Re: General Code Philosophy
---------------------------------------

    1) Conciseness:
>         - Did you use far more lines of code to solve the problem than
>           necessary?  Those are lines we have to maintain.

I tend to disagree that this should be the most important thing. I think
"easy to read" is far more important than conciseness; it is true that it
may create more lines of code to maintain, but if they are easy to
understand, they will take less effort to maintain. Still, conciseness is
something that does have value; I would agree that if two solutions are
equally easy to read than the shorter one is probably better assuming there
are no other detractors to it, but I would also argue that it is actually
easier to read in that case.

    2) Modern, widely-accepted practices:
>         - This is already spelled out in the 'contributing' doc, having
>           priority over any specific style statements. [2]

I certainly cannot argue with that.
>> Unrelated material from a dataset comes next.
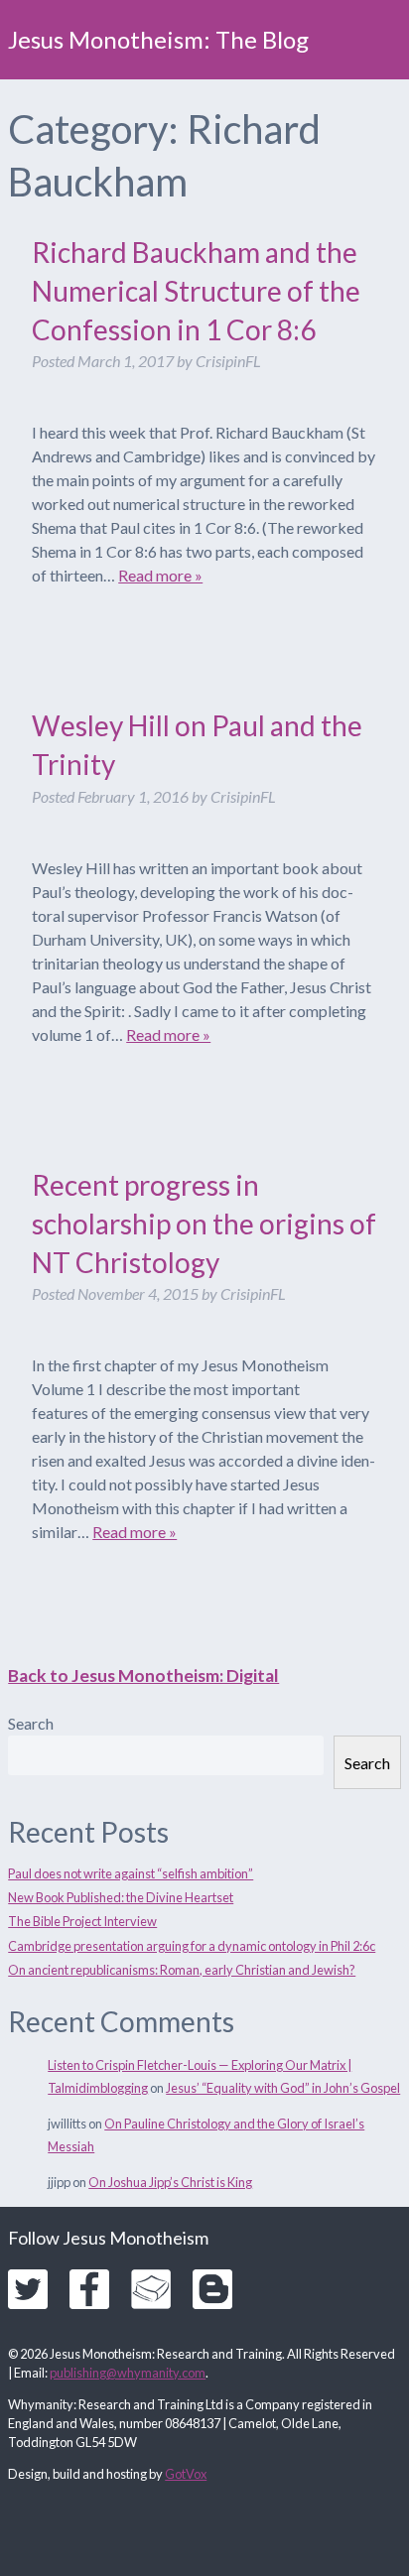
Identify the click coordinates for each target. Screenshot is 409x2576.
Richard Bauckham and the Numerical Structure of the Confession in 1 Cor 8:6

Keeping concepts and practices
generally consistent with the greater programming community has a lot of
value.

    3) Performance:
>         - Favoring in order { Code size, CPU utilization, memory size }
>           due to the unique concerns of the OpenBMC project and current
>           technologies used.
>         - Macro-level optimization that does not violate conciseness and
>           clarity:
>             - Are the algorithms used of the appropriate algorithmic
>               complexity?
>             - Are you avoiding practices that would contribute to large
>               generated code sizes?

This is a pretty tough one; although no one can dispute that performance at
some level is always critically important especially when resources are
scarce, it is also true that writing good code in any context is always a
balance of performance and development cost.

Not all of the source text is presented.